Exercise objective.
What you return should match the data exactly, from the first line to the last.

===============

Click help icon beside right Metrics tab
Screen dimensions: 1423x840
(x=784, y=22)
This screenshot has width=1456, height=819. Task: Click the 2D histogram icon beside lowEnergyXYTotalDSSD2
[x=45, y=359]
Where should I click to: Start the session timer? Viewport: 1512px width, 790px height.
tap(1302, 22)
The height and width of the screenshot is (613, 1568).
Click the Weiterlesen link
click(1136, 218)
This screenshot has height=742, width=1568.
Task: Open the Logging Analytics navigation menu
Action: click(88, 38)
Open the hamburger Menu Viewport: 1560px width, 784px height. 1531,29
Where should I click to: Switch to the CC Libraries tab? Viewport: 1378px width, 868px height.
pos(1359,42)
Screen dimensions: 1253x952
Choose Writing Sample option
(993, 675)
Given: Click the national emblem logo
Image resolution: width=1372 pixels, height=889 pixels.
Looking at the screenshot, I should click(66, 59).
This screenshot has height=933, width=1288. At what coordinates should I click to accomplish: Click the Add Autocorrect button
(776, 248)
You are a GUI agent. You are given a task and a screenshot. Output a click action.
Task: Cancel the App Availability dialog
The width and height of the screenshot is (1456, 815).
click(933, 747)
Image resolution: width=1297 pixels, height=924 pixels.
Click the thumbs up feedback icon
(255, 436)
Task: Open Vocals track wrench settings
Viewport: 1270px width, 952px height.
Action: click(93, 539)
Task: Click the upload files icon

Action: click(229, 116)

===============

Task output.
Click help icon beside right Metrics tab
Screen dimensions: 1423x840
(x=784, y=22)
This screenshot has width=1456, height=819. Task: Click the 2D histogram icon beside lowEnergyXYTotalDSSD2
[x=45, y=359]
Where should I click to: Start the session timer? Viewport: 1512px width, 790px height.
tap(1302, 22)
The height and width of the screenshot is (613, 1568).
Click the Weiterlesen link
click(1136, 218)
This screenshot has height=742, width=1568.
Task: Open the Logging Analytics navigation menu
Action: click(88, 38)
Open the hamburger Menu Viewport: 1560px width, 784px height. 1531,29
Where should I click to: Switch to the CC Libraries tab? Viewport: 1378px width, 868px height.
pos(1359,42)
Screen dimensions: 1253x952
Choose Writing Sample option
(993, 675)
Given: Click the national emblem logo
Image resolution: width=1372 pixels, height=889 pixels.
Looking at the screenshot, I should click(66, 59).
This screenshot has height=933, width=1288. At what coordinates should I click to accomplish: Click the Add Autocorrect button
(776, 248)
You are a GUI agent. You are given a task and a screenshot. Output a click action.
Task: Cancel the App Availability dialog
The width and height of the screenshot is (1456, 815).
click(933, 747)
Image resolution: width=1297 pixels, height=924 pixels.
Click the thumbs up feedback icon
(255, 436)
Task: Open Vocals track wrench settings
Viewport: 1270px width, 952px height.
Action: click(93, 539)
Task: Click the upload files icon

Action: click(229, 116)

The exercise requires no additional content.